The occurrence of syncope and possibly prodromal symptoms appears dose dependent as demonstrated by higher incidence among patients treated with higher than recommended doses in Phase 3 clinical trials.
Orthostatic hypotension has been reported in clinical trials (see Precautions). The frequency of syncope characterized as loss of consciousness in the Priligy clinical development program varied depending on the population studied and ranged from 0.06% (30 mg) to 0.23% (60 mg) for subjects enrolled in the Phase 3 placebo-controlled clinical trials to 0.64% (all doses combined) for Phase 1 non-PE healthy volunteer studies.

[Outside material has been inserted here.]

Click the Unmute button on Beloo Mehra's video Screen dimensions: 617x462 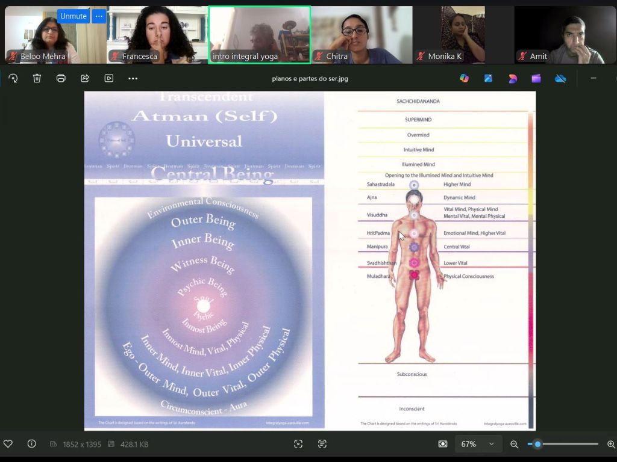click(x=74, y=16)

Other Special Populations: Caution is advised if increasing the dose to 60 mg in patients taking potent CYP2D6 inhibitors or if increasing the dose to 60 mg in patients known to be of CYP2D6 poor metabolizer genotype (see Pharmacology: Pharmacokinetics under Actions, Dosage & Administration, Precautions and Interactions).
Withdrawal Effects: Abrupt discontinuation of chronically administered SSRIs used to treat chronic depressive disorders has been reported to result in the following symptoms: Dysphoric mood, irritability, agitation, dizziness, sensory disturbances (e.g., paresthesias such as electric shock sensations), anxiety, confusion, headache, lethargy, emotional lability, insomnia and hypomania.
Results of a safety study showed a slightly higher incidence of withdrawal symptoms of mild or moderate insomnia and dizziness in subjects switched to placebo after 62 days of daily dosing.
Reporting of Suspected Adverse Reactions: Reporting suspected adverse reactions after authorisation of the medicinal product is important. It allows continued monitoring of the benefit/risk balance of the medicinal product. Healthcare professionals are asked to report any suspected adverse reactions.